>> BEGIN

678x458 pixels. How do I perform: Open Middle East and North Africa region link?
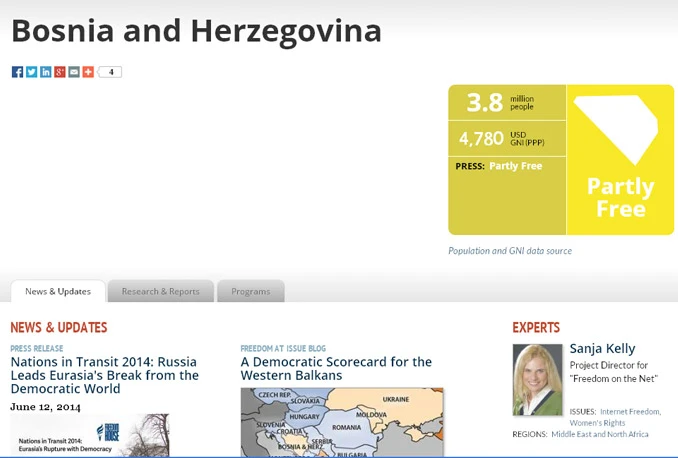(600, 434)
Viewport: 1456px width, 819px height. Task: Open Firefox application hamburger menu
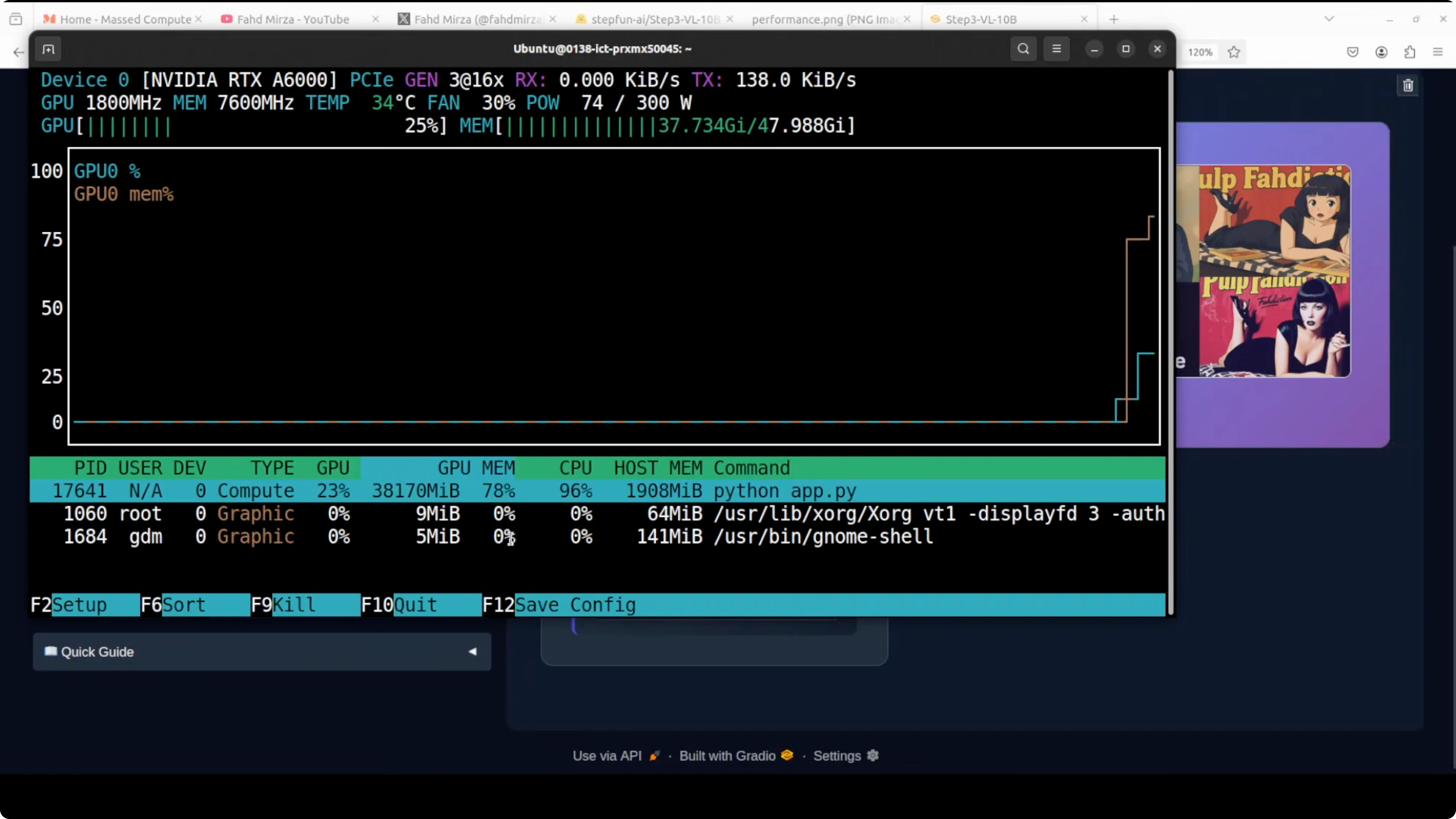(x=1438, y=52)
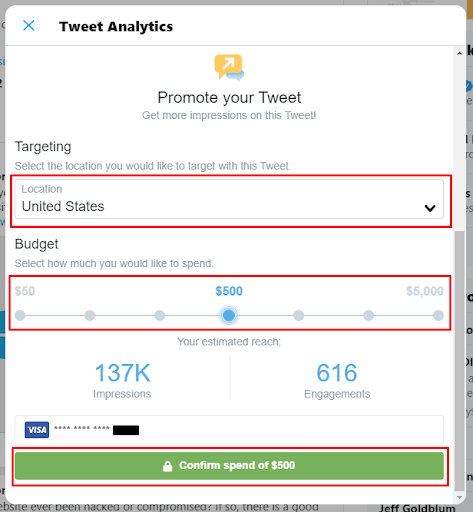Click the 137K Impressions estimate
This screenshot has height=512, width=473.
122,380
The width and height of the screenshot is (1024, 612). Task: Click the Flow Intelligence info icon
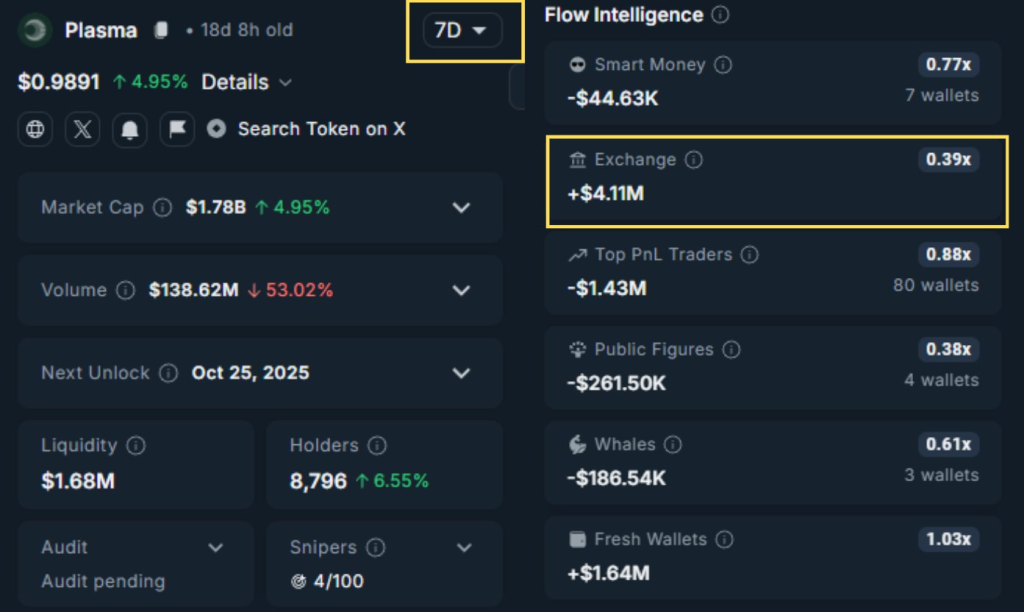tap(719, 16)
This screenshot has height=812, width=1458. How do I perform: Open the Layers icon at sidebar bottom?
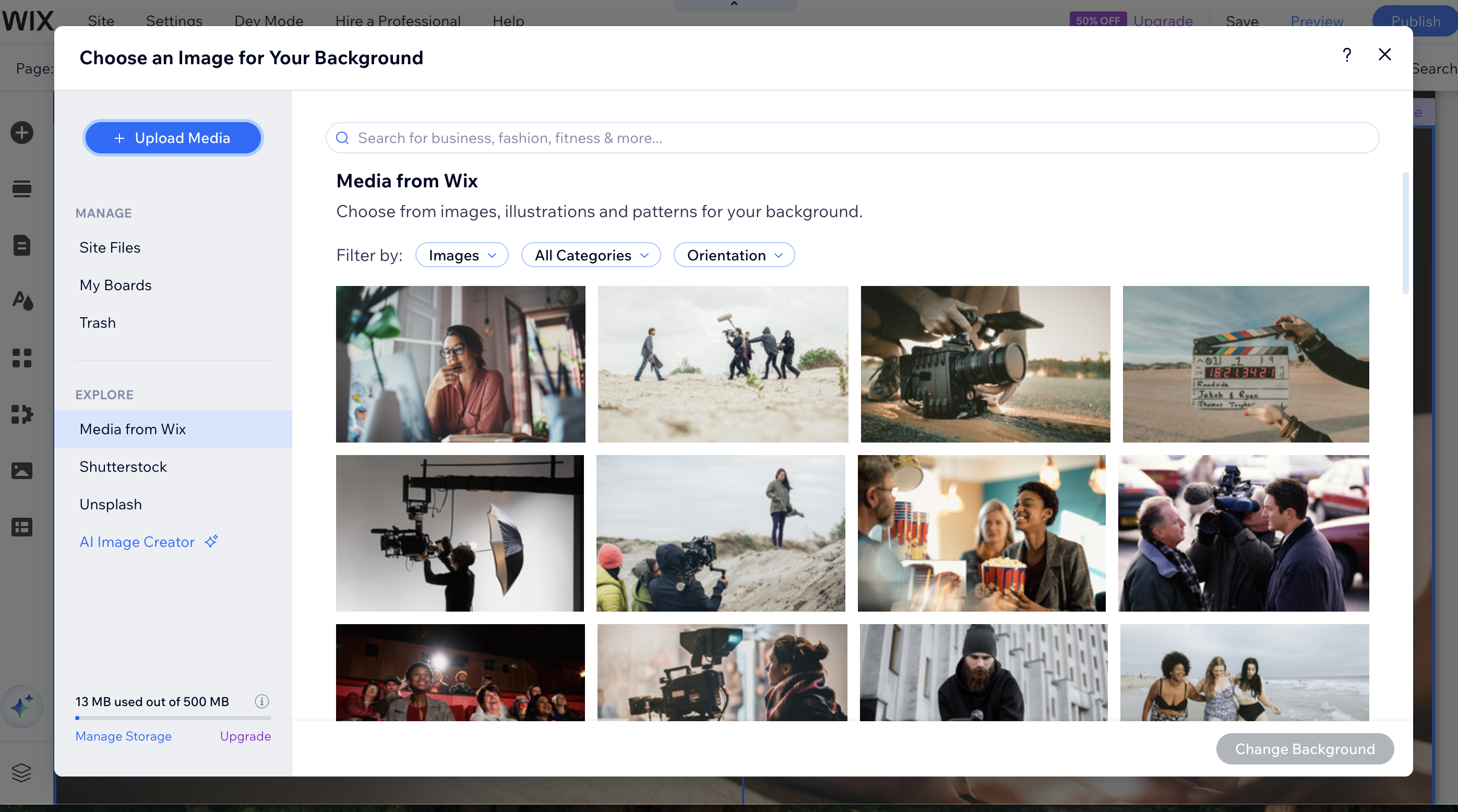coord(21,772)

>> END

DESCRIPTION OF THE TASK: Copy out the records above word for word, leaving out the pictures.

TASK ANSWER:
678x458 pixels. How do I perform: Open Middle East and North Africa region link?
(600, 434)
Viewport: 1456px width, 819px height. Task: Open Firefox application hamburger menu
(x=1438, y=52)
Click the 137K Impressions estimate
This screenshot has height=512, width=473.
122,380
The width and height of the screenshot is (1024, 612). Task: Click the Flow Intelligence info icon
tap(719, 16)
This screenshot has height=812, width=1458. How do I perform: Open the Layers icon at sidebar bottom?
coord(21,772)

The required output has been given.